What to work on:
(A) From the article on Tolleson's 2020-21 budget below, list every city fund it names.
(B) Carry on the article about Tolleson's 2020-21 budget below from its last sentence.

(Extract to read)

On June 23, Mayor Anna Tovar and the Tolleson City Council unanimously approved adopting the 2020-21 budget that begins July 1.
The $89 million budget is a 15% increase over the 2019-20 budget of $77 million.
At $36 million, the general fund is the largest part of the city’s budget. Another $16 million if for the Capital Projects Fund.
The city anticipates $22 million in sales tax in the coming year, a 10% increase over 2019-20’s $20 million in sales tax revenue.
As is the case with most cities, the biggest expense in Tolleson is public safety. The city is budgeting about $5.6 million for its police department and $4.7 million for its fire department.
Tolleson has 217 full-time employees.
Tovar was asked about the 15% budget increase.
“The upcoming fiscal year 2020-2021 budget includes the cost of a brand-new City Hall complex that includes a contemporary library, senior center and council chambers to replace the existing complex, which was opened in 1967,” she said.
“In addition, if the voters approve the new Aquatics Center and Park Improvements bond in November, there is a $5 million dollar authority in the budget to begin construction.”
Tovar added that the Water Fund has additional budget authority of approximately $2 million dollars for a land purchase.
And, she said, “The city of Tolleson is proud to continue to support the Tolleson Elementary School District preschool program, for we believe that early childhood education is the cornerstone of long-term academic success, which begets a qualified workforce.”
When Gov. Doug Ducey gave cities the power to create and enforce mask policies in response to the COVID-19 pandemic, Tovar rushed into action—Tolleson was one of the first cities in the Valley with a proclamation requiring masks in public.
“We are experiencing universal support for the mask proclamation,” she said.
The ZIP code 85383 shows one of the highest number of COVID-19 cases in the Valley, with 912 positive cases as of June 26.
“The Tolleson ZIP code of 85353 does not include the city of Tolleson alone. It is comprised of the cities of Phoenix, Avondale and Maricopa County, so to report that all of those cases are in Tolleson proper is not accurate,” Tovar said.

(End Extract to read)
(Supplied entries)

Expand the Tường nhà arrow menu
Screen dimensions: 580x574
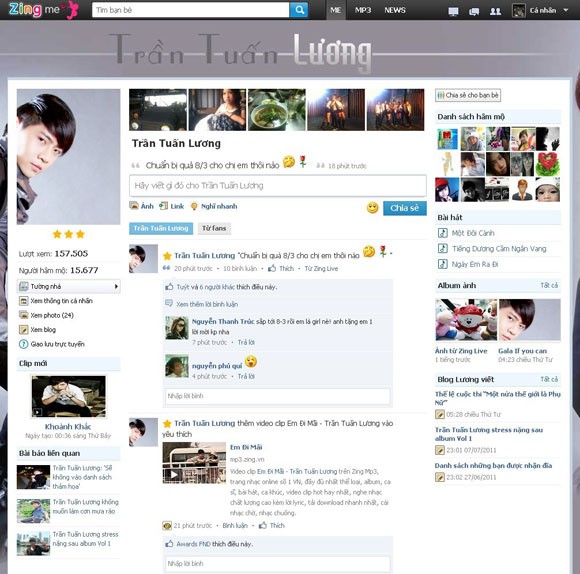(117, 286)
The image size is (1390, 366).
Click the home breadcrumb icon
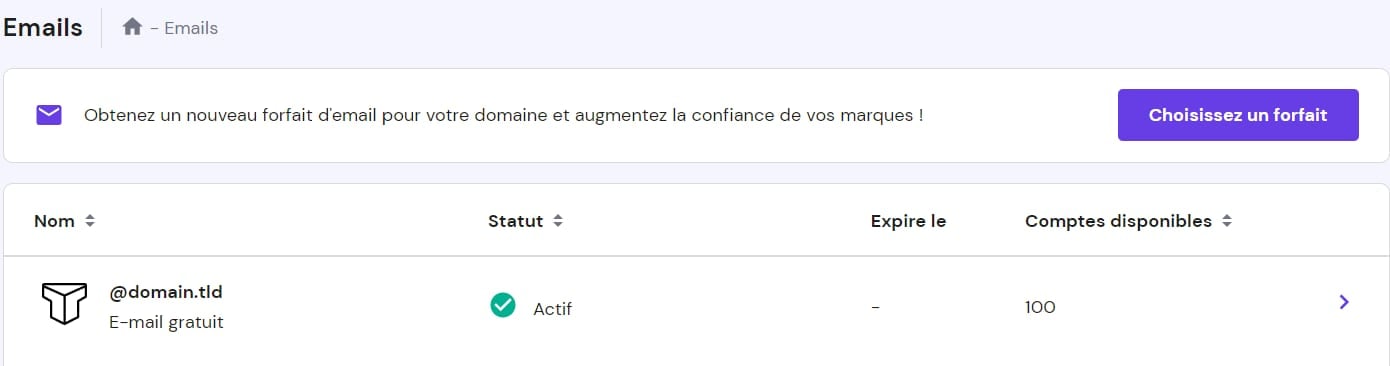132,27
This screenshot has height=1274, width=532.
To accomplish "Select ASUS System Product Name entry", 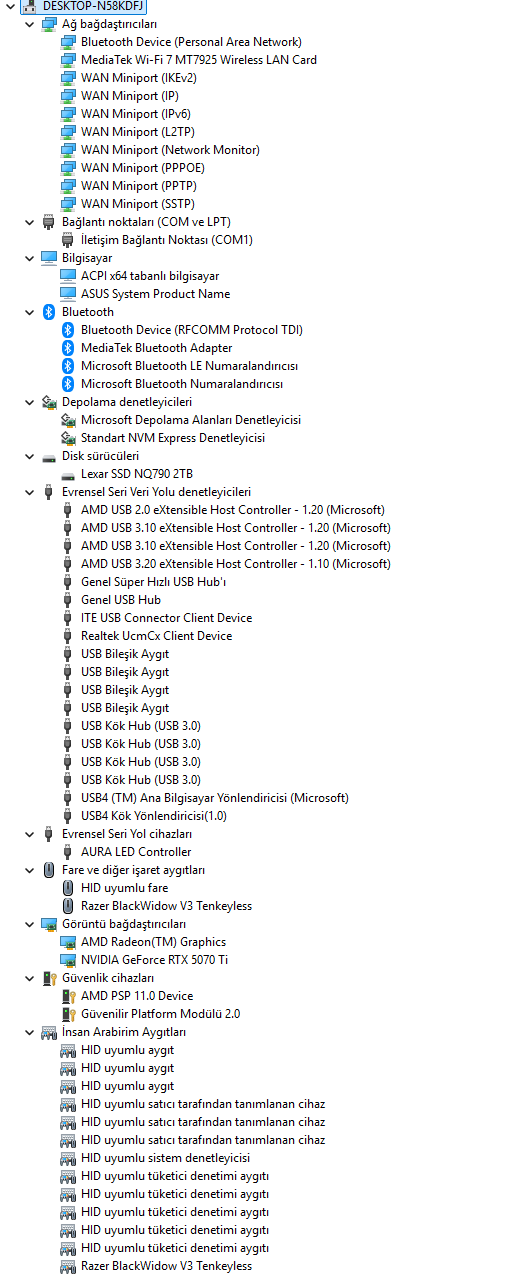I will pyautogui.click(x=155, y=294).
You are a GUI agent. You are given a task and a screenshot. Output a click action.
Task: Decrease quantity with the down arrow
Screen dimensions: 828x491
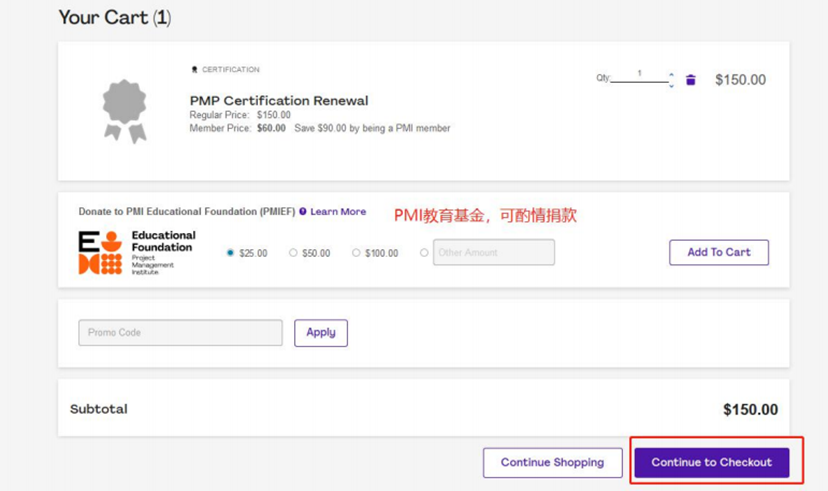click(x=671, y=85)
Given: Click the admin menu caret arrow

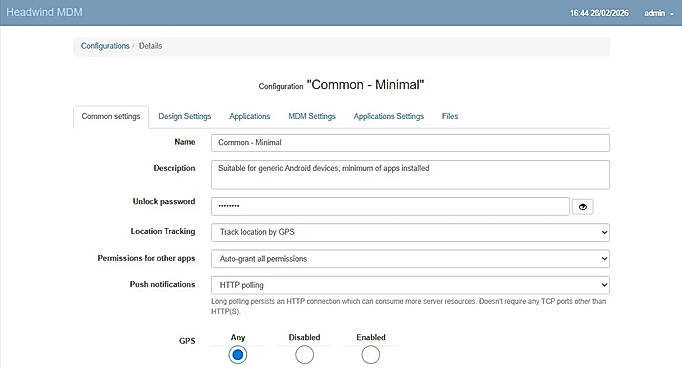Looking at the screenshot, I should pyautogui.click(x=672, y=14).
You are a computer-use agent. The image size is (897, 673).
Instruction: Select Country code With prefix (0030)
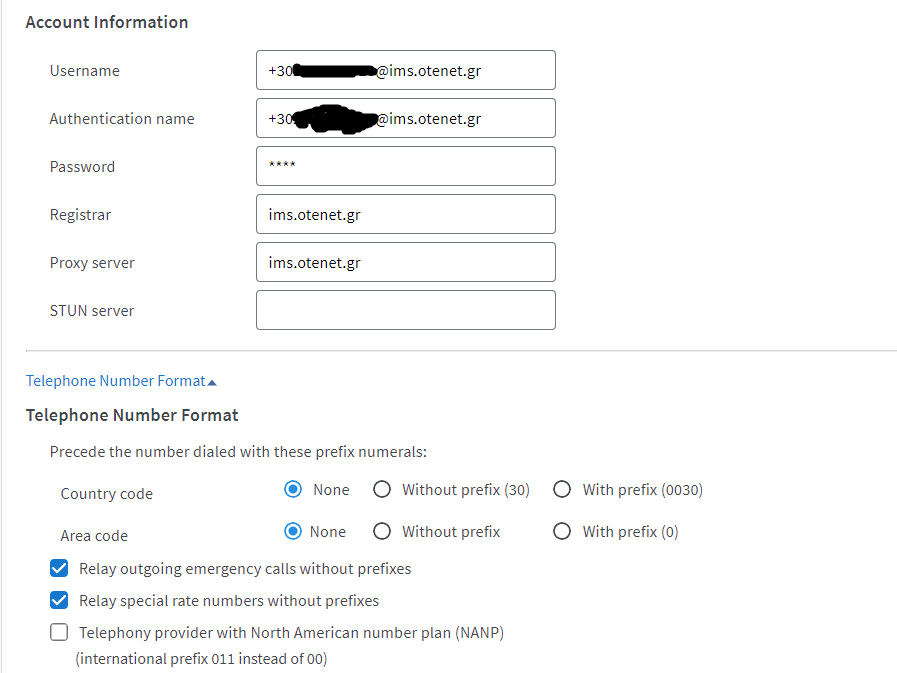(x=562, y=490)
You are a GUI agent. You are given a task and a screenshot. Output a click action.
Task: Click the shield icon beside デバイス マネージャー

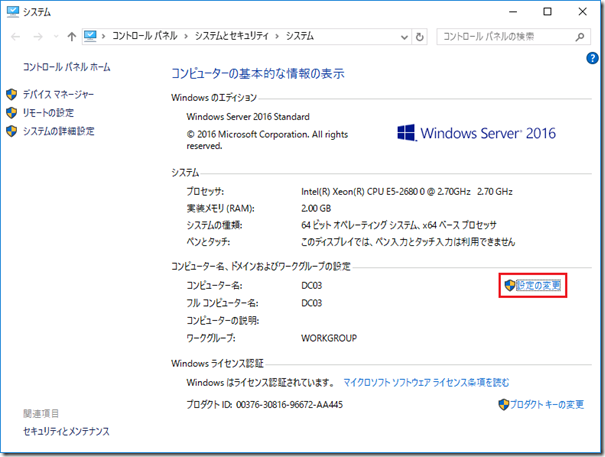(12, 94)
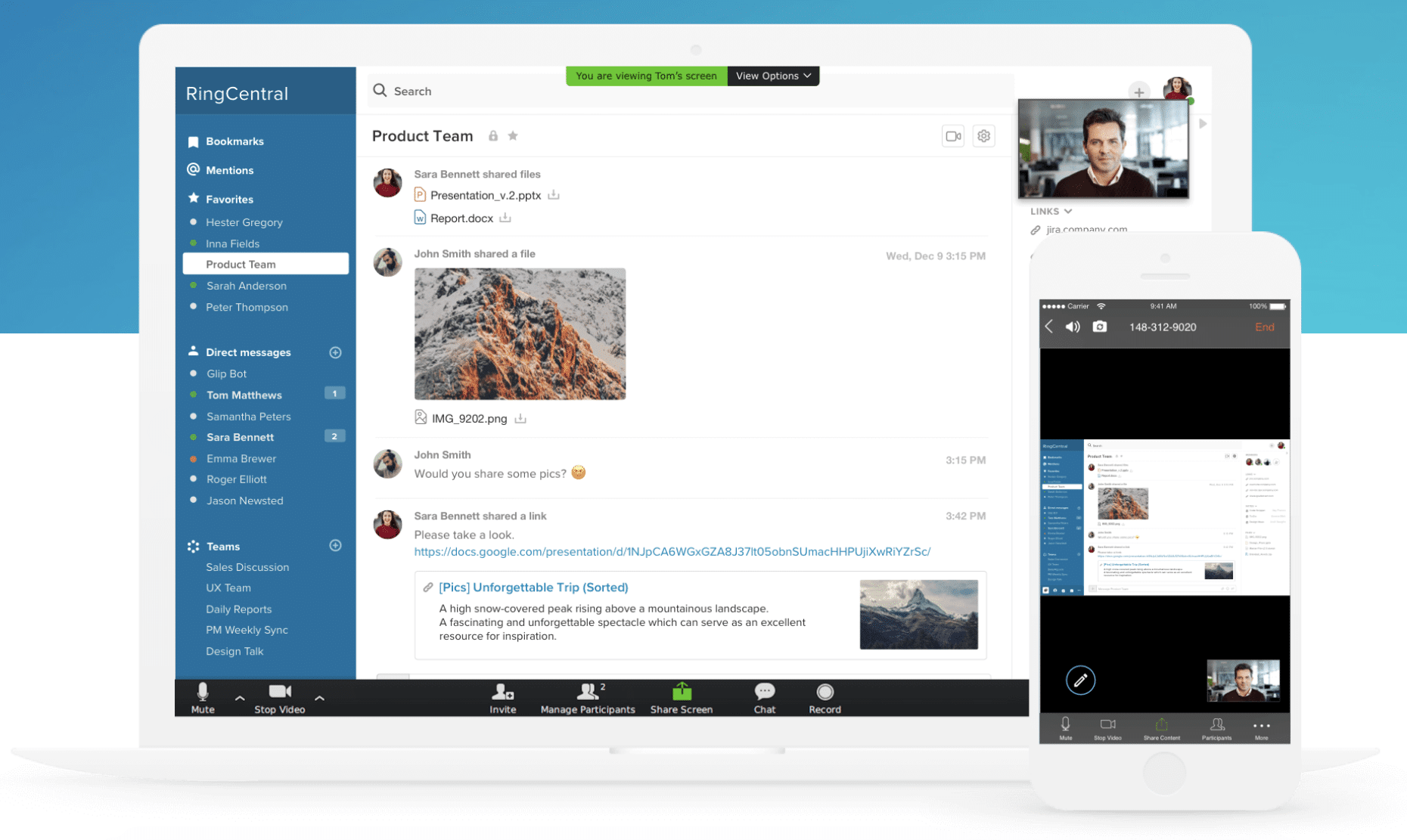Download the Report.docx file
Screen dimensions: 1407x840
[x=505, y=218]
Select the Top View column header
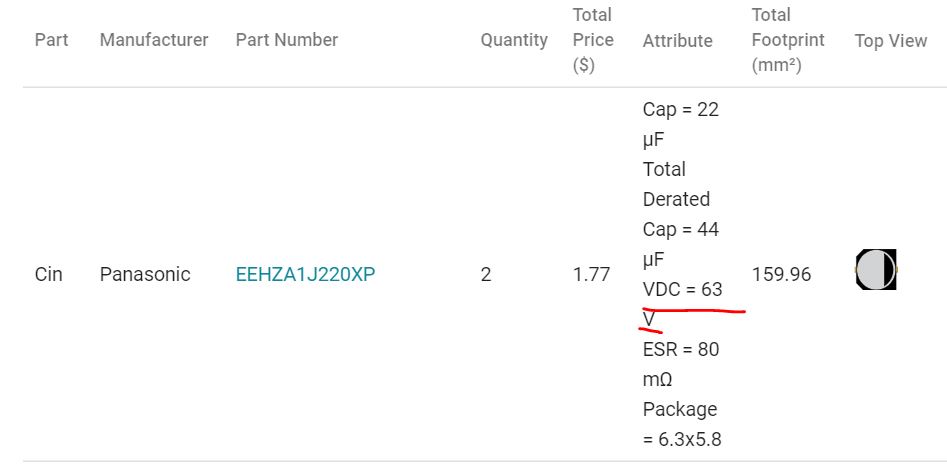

(End Supplied entries)

Answers by item number:
(A) General fund, Capital Projects Fund, Water Fund

(B)
“COVID-19 does not observe municipal borders or ZIP codes.”
Indeed, Tolleson’s neighboring ZIP codes in Maryvale and West Phoenix showed over 1,000 cases. Avondale to the west of Tolleson was significantly lower but still over 600 positive cases.
“Cities are left to their own devices to combat spread, which is why I consult with my fellow mayors constantly to identify best practices and ensure a uniform response to the fullest extent possible,” Tovar said.
At a testing site in Maryvale, people waited for hours June 21 for COVID-19 tests. Tovar pushed to get testing available for employees of the JBS meat plant in Tolleson.
More tests are needed, she insists.
“Mass testing sites are lacking in Southwest Valley suburbs. I implore the Arizona Department of Health Services and Gov. Ducey to coordinate future free testing blitz locations in West Valley communities,” Tovar said.
“Testing events where hundreds waited up to 13 hours to get tested in Maryvale should never have happened. Our West Valley residents are worthy of better access to free testing.”
She said she and other leaders helped bring five COVID-19 test events to Tolleson, “with over 1,000 tests administered in our city. We are working to secure future dates for more testing because our community deserves access to free and convenient testing.”